People should live on this principle more than they do, but they do live on it a good deal; from the age of, say, fifty we eat our days downwards.

In New Zealand for a long time I had to do the washing-up after each meal. I used to do the knives first, for it might please G.o.d to take me before I came to the forks, and then what a sell it would have been to have done the forks rather than the knives!

Terseness

Talking with Gogin last night, I said that in writing it took more time and trouble to get a thing short than long. He said it was the same in painting. It was harder not to paint a detail than to paint it, easier to put in all that one can see than to judge what may go without saying, omit it and range the irreducible minima in due order of precedence. Hence we all lean towards prolixity.

The difficulty lies in the nice appreciation of relative importances and in the giving each detail neither more nor less than its due.

This is the difference between Gerard Dow and Metsu. Gerard Dow gives all he can, but unreflectingly; hence it does not reflect the subject effectively into the spectator. We see it, but it does not come home to us. Metsu on the other hand omits all he can, but omits intelligently, and his reflection excites responsive enthusiasm in ourselves. We are continually trying to see as much as we can, and to put it down. More wisely we should consider how much we can avoid seeing and dispense with.

So it is also in music. Cherubini says the number of things that can be done in fugue with a very simple subject is endless, but that the trouble lies in knowing which to choose from all these infinite possibilities.

As regards painting, any one can paint anything in the minute manner with a little practice, but it takes an exceedingly able man to paint so much as an egg broadly and simply.
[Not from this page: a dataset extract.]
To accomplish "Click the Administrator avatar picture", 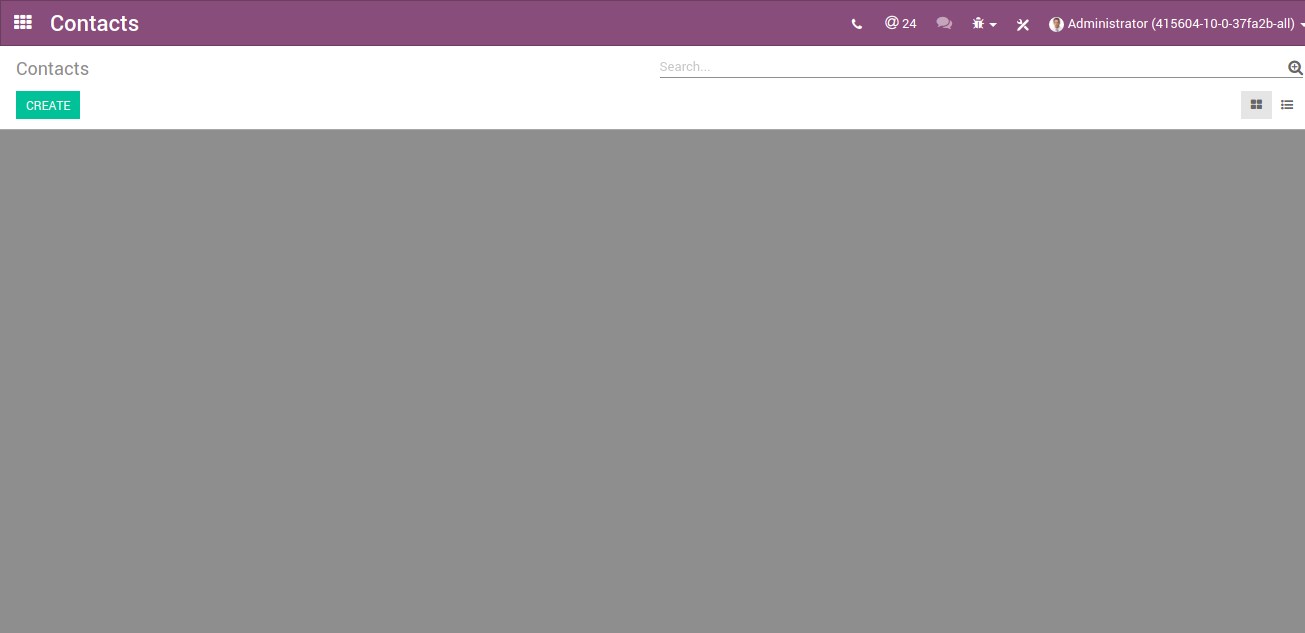I will tap(1056, 23).
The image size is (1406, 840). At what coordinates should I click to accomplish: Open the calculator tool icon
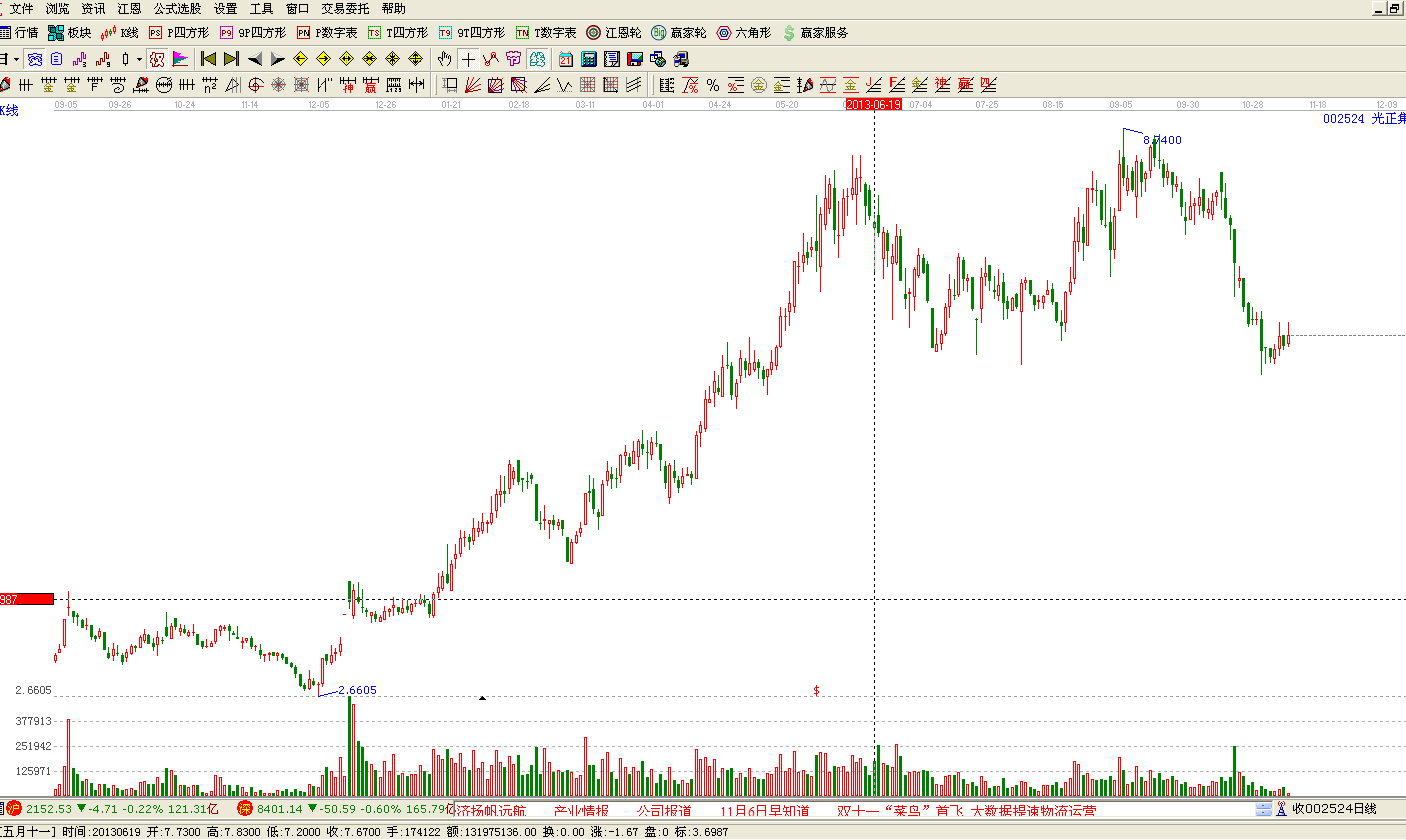click(x=589, y=59)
Bearing in mind the shortness of life and the complexity of affairs, it stands to reason that we owe most to him who packs our trunks for us, so to speak, most intelligently, neither omitting what we are likely to want, nor including what we can dispense with, and who, at the same time, arranges things so that they will travel most safely and be got at most conveniently. So we speak of composition and arrangement in all arts.

Making Notes

My notes always grow longer if I shorten them. I mean the process of compression makes them more pregnant and they breed new notes. I never try to lengthen them, so I do not know whether they would grow shorter if I did. Perhaps that might be a good way of getting them shorter.

Shortening

A young author is tempted to leave anything he has written through fear of not having enough to say if he goes cutting out too freely.

But it is easier to be long than short. I have always found compressing, cutting out, and tersifying a pa.s.sage suggests more than anything else does. Things pruned off in this way are like the heads of the hydra, two grow for every two that is lopped off.

Omission

If a writer will go on the principle of stopping everywhere and anywhere to put down his notes, as the true painter will stop anywhere and everywhere to sketch, he will be able to cut down his works liberally. He will become prodigal not of writing--any fool can be this--but of omission. You become brief because you have more things to say than time to say them in. One of the chief arts is that of knowing what to neglect and the more talk increases the more necessary does this art become.